Incheon Smart City Experience Tour
Incheon Smart City Experience Tour
Incheon Chinatown the only one in Korea has been a popular place to visit since the Ching Dynasty's consulate opened in 1884. The establishment of regular ship routes between China's Shandong Peninsula and Incheon brought many Chinese who settled in Bukseong-Dong and Seonnin-Dong. Their numbers increased to 10000 and Bukseong-Dong became known as "Little China". Most of these Chinese sold imported Chinese food goods salt and Korean gold. The area became known for its Chinese restaurants and stores. Incheon's Chinese population begin decrease in 1948 when changes in Korean laws caused a reversal of fortune among Chinatown's merchants. In 1949 the Chinese government placed a ban on their citizens traveling abroad. Now a half-century later Incheon's Chinatown is undergoing a revival. thanks to a city urban renewal project.
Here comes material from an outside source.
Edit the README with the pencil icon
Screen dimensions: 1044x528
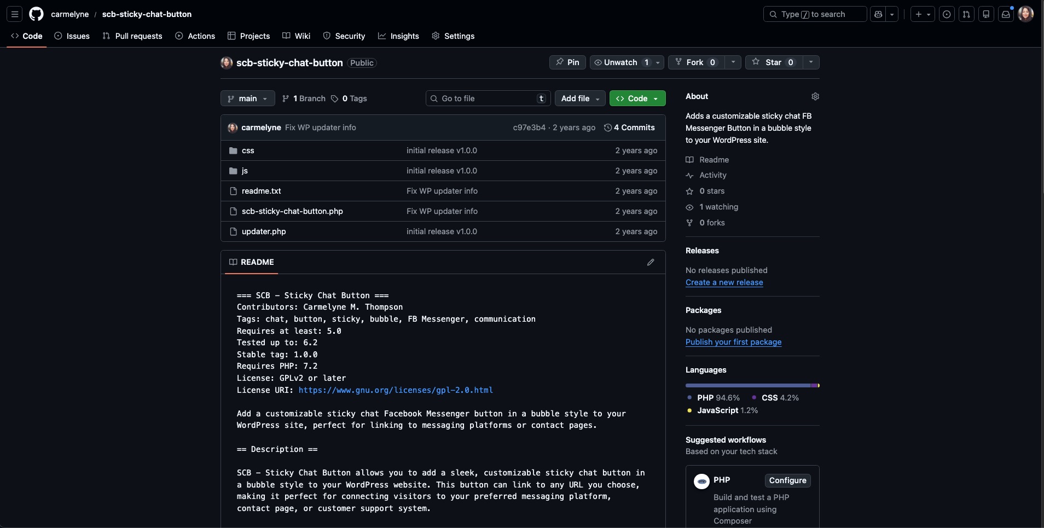click(x=651, y=262)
Incheon Open Port’s Modern Architecture Exhibition Hall was originally built by Japan and was the place where the Incheon Branch of Japanese 18th Bank was located.The Bank, headquartered in Nagasaki, Japan, opened the Incheon branch in 1890 when merchants in Nagasaki made great profits from brokerage trade in which British cotton fabrics imported from Shanghai were imported and exported back to the Korean market.The Japanese 18th Bank is also the place where traces of a painful past remain, because it is where Japan intentionally established the branch with the aim of trying to dominate the Korean financial world.
The art platform was opened in September 2009 as a cultural and artistic creative space created by remodeling modern port-opening buildings in Haean-dong, Jung-gu, as part of the Incheon Metropolitan City's original urban regeneration project. It is a creative space for culture and arts that encompasses the entire process of art creation, distribution, enjoyment, and education, and is the origin of new culture and arts that are constantly changing as well as revitalizing local culture.